*** EXCERPTED DATA ***
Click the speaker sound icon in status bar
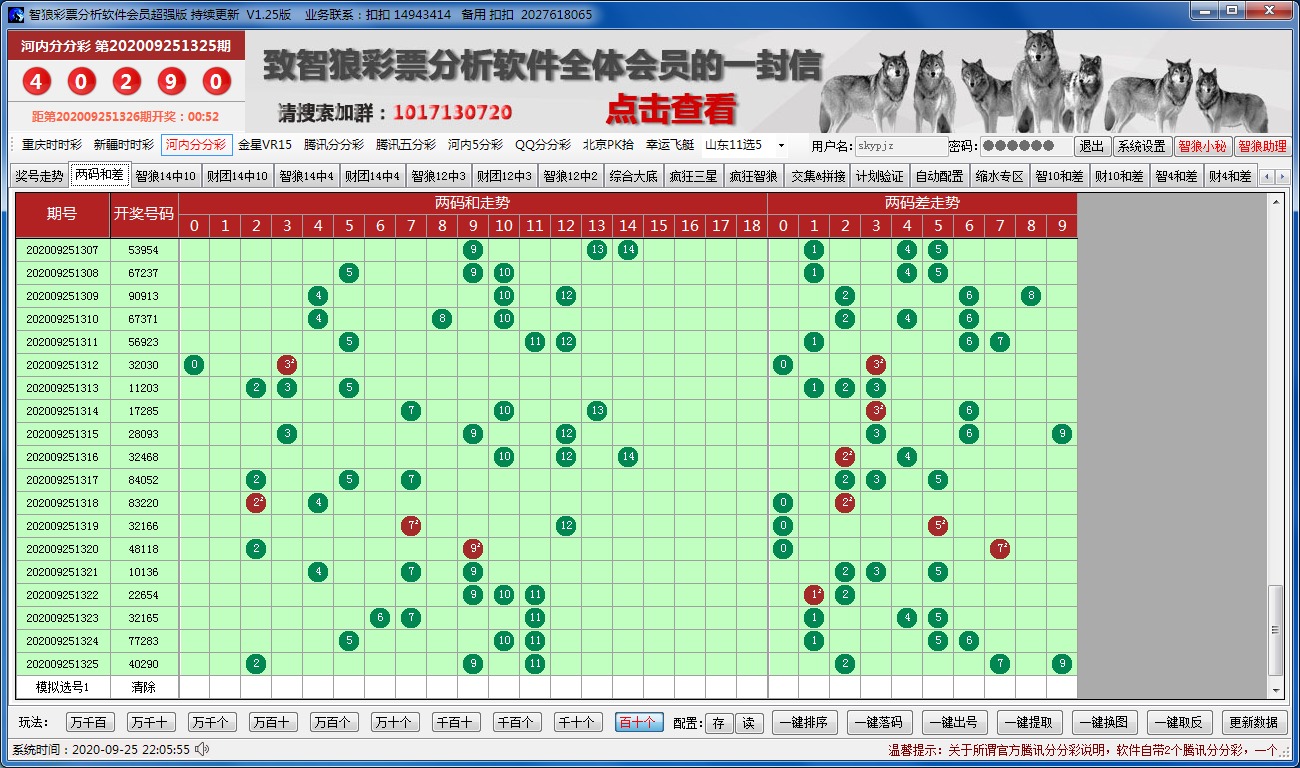point(202,749)
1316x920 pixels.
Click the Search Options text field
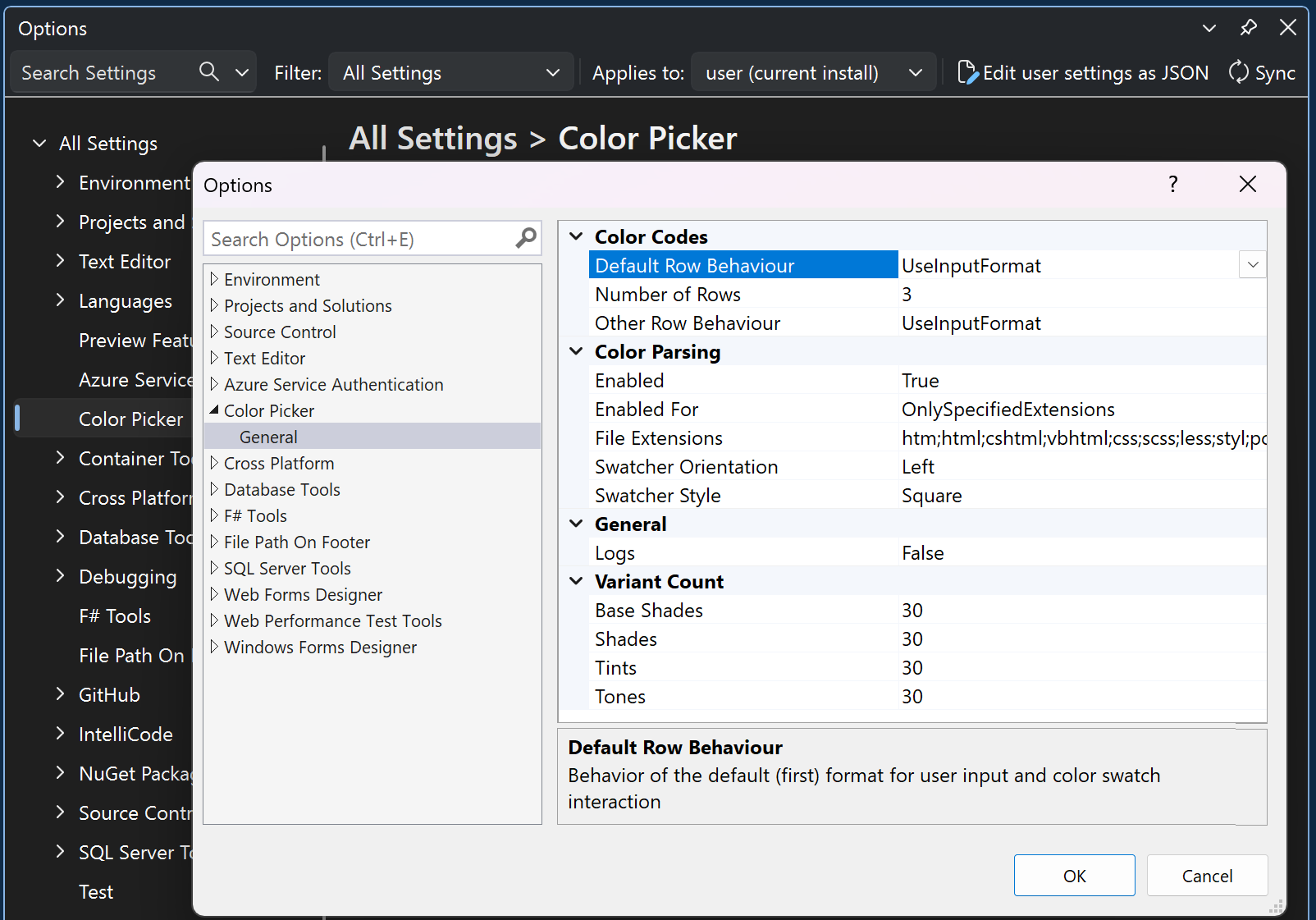pos(357,239)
*** End of EXCERPTED DATA ***
Quote the records above exactly, leaving out any pictures.

* _EXERCISE OUTPUT_
Click the speaker sound icon in status bar
point(202,749)
1316x920 pixels.
Click the Search Options text field
pos(357,239)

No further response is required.